(DOCUMENT PASSAGE begins)

Cross-Modal Abstraction and Selection Pressures in the Evolution of Language

The question of the origin of language has fascinated scientists and philosophers for centuries. Speculation has ranged from “divine intervention” to human invention to Darwinian accounts of the emergence of language (Donald, 1991). In fact, the speculation was so rampant that in the 1860’s, several scientific societies banned the publication of papers on the topic (Holden, 2004). Though recent research has focused on evolution as the driving force in the emergence of language, the view that language is not the product of natural selection has been put forth (Chomsky, 1972). The present discussion considers some of the evolutionary mechanisms and selection pressures that might have resulted in the emergence of language.

(DOCUMENT PASSAGE ends)
(AVAILABLE DATA begins)

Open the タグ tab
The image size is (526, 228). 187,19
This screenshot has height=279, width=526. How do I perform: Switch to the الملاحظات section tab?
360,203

(AVAILABLE DATA ends)

Please answer these questions about the passage on the evolution of language, one answer per line, numbered to match.
1. In what decade did several scientific societies ban the publication of papers on the origin of language?
2. Which citation is given for the view that language is not the product of natural selection?
3. What range of explanations has speculation on the origin of language covered?

ANSWER TO THE EXERCISE =>
1. The 1860's.
2. Chomsky, 1972.
3. From "divine intervention" to human invention to Darwinian accounts of the emergence of language.